Gingerbread Pancakes

On Christmas morning, what could be more evocative of the season than the scent of gingerbread and cranberries? With all the hustle to get to opening Christmas presents, you don’t want to spend a lot of time in the kitchen in the early morning. Here is an easy and delicious recipe for gingerbread pancakes with a maple cranberry topping that will be the hit of your Christmas breakfast or brunch.

Useful Tools

Lodge Cast Iron Griddle, Round, 10.5 Inch
Lodge Pro-Logic 12 Inch Square Cast Iron Griddle
Chef Craft Select Turner/Spatula, 12.75 inch, Stainless Steel

Ingredients

1 egg, at room temperature
1 Tbs molasses
1 Tbs butter, melted and cooled slightly
2 Tbs dark brown sugar
1 cup buttermilk
1 cup flour
1 tsp baking powder
1 tsp ground ginger
1/2 tsp baking soda
1/2 tsp ground cinnamon
1/8 tsp ground nutmeg
1/16 tsp allspice
1/16 tsp ground cloves
1/2 cup maple syrup
3/4 cup cranberries

Method

Whisk the egg, molasses, brown butter, sugar and buttermilk in a small bowl until smooth.

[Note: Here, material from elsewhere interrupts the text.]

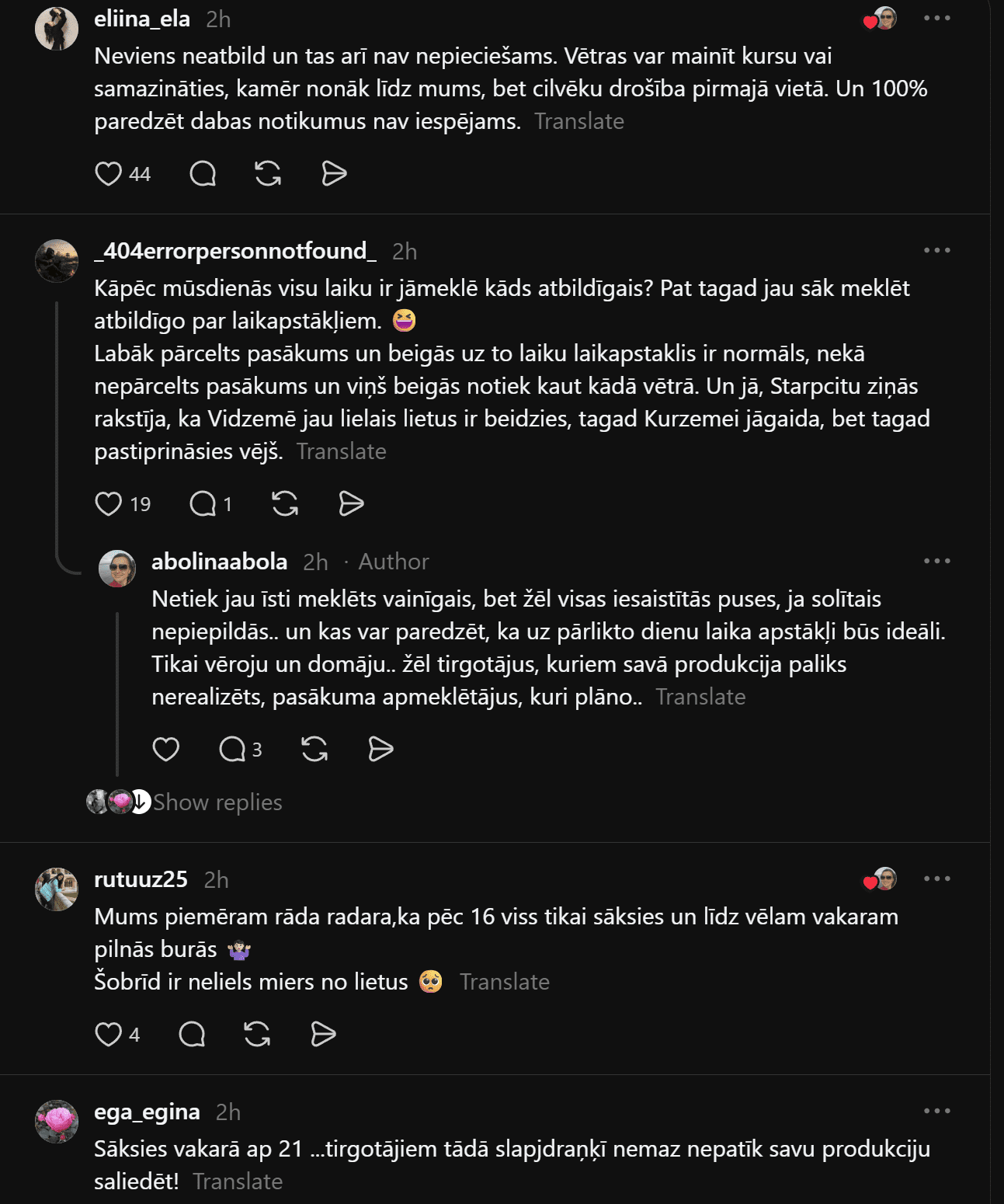Share abolinaabola's reply via send icon
This screenshot has width=1004, height=1204.
click(x=380, y=749)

Set aside.

In a medium bowl, whisk together dry ingredients. Slowly whisk in the egg/milk mixture.

Allow the batter to sit while you spray a frying pan or griddle with nonstick spray and heat. Pour batter in 1/4 cup amounts. Cook until bubbles begin to appear and flip. Cook until both sides are golden brown.

Cranberry topping: In a medium saucepan combine 1/2 cup maple syrup and 3/4 cup fresh cranberries. Bring to boiling; reduce heat. Simmer, uncovered, for 5 minutes. Serve warm over pancakes.